[[ Data to use, beginning ]]

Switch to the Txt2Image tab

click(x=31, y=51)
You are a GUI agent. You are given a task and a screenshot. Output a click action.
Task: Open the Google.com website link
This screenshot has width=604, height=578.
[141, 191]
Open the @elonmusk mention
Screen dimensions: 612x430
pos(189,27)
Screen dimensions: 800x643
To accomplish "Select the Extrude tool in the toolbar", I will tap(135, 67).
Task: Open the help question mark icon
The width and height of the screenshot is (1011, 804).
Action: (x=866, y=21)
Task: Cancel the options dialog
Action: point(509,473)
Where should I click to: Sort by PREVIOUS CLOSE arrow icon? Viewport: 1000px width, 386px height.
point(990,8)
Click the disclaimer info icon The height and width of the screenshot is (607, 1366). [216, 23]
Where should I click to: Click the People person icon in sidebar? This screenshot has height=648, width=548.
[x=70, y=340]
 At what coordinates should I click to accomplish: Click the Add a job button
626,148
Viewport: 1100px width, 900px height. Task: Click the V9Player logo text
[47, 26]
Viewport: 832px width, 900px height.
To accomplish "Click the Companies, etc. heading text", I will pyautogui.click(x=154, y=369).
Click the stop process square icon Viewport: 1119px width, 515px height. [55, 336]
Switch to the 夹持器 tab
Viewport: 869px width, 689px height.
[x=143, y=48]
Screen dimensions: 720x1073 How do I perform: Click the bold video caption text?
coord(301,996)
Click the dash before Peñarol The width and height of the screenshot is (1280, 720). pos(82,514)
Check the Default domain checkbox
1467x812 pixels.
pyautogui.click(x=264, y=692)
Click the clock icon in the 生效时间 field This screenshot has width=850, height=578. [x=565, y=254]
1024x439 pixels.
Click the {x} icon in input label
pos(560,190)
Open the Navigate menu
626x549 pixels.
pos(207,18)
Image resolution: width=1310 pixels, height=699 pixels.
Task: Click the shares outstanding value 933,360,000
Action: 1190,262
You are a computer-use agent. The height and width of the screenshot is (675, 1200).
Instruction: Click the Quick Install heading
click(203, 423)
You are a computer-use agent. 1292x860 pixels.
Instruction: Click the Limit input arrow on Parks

[[ Data to use, end ]]

= What is needed =
Please reproduce each line above exactly as written.

= Solution for this problem =
Switch to the Txt2Image tab

click(x=31, y=51)
You are a GUI agent. You are given a task and a screenshot. Output a click action.
Task: Open the Google.com website link
This screenshot has width=604, height=578.
[141, 191]
Open the @elonmusk mention
Screen dimensions: 612x430
pos(189,27)
Screen dimensions: 800x643
To accomplish "Select the Extrude tool in the toolbar", I will tap(135, 67).
Task: Open the help question mark icon
The width and height of the screenshot is (1011, 804).
Action: (x=866, y=21)
Task: Cancel the options dialog
Action: point(509,473)
Where should I click to: Sort by PREVIOUS CLOSE arrow icon? Viewport: 1000px width, 386px height.
point(990,8)
Click the disclaimer info icon The height and width of the screenshot is (607, 1366). [216, 23]
Where should I click to: Click the People person icon in sidebar? This screenshot has height=648, width=548.
[x=70, y=340]
 At what coordinates should I click to accomplish: Click the Add a job button
626,148
Viewport: 1100px width, 900px height. Task: Click the V9Player logo text
[47, 26]
Viewport: 832px width, 900px height.
To accomplish "Click the Companies, etc. heading text", I will pyautogui.click(x=154, y=369).
Click the stop process square icon Viewport: 1119px width, 515px height. [55, 336]
Switch to the 夹持器 tab
Viewport: 869px width, 689px height.
[x=143, y=48]
Screen dimensions: 720x1073 How do I perform: Click the bold video caption text?
coord(301,996)
Click the dash before Peñarol The width and height of the screenshot is (1280, 720). pos(82,514)
Check the Default domain checkbox
1467x812 pixels.
pyautogui.click(x=264, y=692)
Click the clock icon in the 生效时间 field This screenshot has width=850, height=578. [x=565, y=254]
1024x439 pixels.
Click the {x} icon in input label
pos(560,190)
Open the Navigate menu
626x549 pixels.
pos(207,18)
Image resolution: width=1310 pixels, height=699 pixels.
Task: Click the shares outstanding value 933,360,000
Action: 1190,262
You are a computer-use agent. The height and width of the screenshot is (675, 1200).
Instruction: Click the Quick Install heading
click(203, 423)
You are a computer-use agent. 1292x860 pixels.
Instruction: Click the Limit input arrow on Parks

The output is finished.